Shred is also a GNU command line utility to destroy data on
a magnetic medium (hard disks or floppies).
This utility is the computer counterpart of a mechanical paper
shredder.
It works by overriding several times (25 by default but you can use
the -n argument to do it more times) your data with special data
patterns designed to do the most damage on the original data.
You need to do this because; when you erase a file on most file
systems, the data of the file isn't touched at all on the medium,
only the file's entry on the directory is erased. Also, most
magnetic mediums have a faint "ghost memory" of previously written
data.
Beware, some kind of file systems do not override
data in place (like NFS or journaled file systems), shred is
useless on those, and it won't even display an error message.
Also, you must remember to destroy other copies of your data (like
backups).

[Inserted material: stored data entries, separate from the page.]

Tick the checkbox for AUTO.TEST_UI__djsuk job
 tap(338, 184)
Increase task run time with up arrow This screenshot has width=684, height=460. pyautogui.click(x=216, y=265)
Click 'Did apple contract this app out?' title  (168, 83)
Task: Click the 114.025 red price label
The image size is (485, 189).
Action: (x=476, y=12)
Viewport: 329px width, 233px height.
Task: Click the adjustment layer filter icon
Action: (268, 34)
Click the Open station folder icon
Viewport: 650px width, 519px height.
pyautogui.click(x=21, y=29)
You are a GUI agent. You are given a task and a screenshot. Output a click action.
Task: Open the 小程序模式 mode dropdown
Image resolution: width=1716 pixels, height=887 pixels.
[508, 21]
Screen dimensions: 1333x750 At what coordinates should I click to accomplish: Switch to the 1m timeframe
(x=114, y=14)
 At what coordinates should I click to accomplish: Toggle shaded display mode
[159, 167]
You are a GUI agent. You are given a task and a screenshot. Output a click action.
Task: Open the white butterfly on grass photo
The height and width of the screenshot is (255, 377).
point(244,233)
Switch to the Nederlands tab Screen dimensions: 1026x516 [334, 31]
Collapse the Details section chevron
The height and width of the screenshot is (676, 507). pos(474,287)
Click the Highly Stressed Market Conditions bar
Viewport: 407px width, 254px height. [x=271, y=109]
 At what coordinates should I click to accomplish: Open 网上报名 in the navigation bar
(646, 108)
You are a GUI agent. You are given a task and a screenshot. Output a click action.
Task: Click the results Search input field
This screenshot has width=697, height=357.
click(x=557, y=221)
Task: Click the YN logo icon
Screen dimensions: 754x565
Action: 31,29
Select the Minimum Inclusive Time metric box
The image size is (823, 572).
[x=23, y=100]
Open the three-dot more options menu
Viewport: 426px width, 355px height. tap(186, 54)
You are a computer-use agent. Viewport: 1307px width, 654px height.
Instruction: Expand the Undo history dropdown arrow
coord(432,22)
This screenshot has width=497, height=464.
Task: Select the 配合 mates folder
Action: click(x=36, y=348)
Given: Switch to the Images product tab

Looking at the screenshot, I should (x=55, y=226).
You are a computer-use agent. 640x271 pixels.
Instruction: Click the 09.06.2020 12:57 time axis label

And if you won't need the medium anymore, and your data is
disclosure-sensitive enough or you're a paranoiac enough person,
physically destroy the disk.
If you are planning to destroy a hard disk, do the following,
unmount the protective hull (most hard disks have strange-headed
screws, but you can use a drill), carefully dismount the step
motors, the arm and the electronics board, and send them to
me (so I can have some fun with them), and destroy the disk's plates. Just shredding them may not be enough, be
sure to throughly destroy them, do not let any single piece
of flat metal alive, melt them or acid burn them.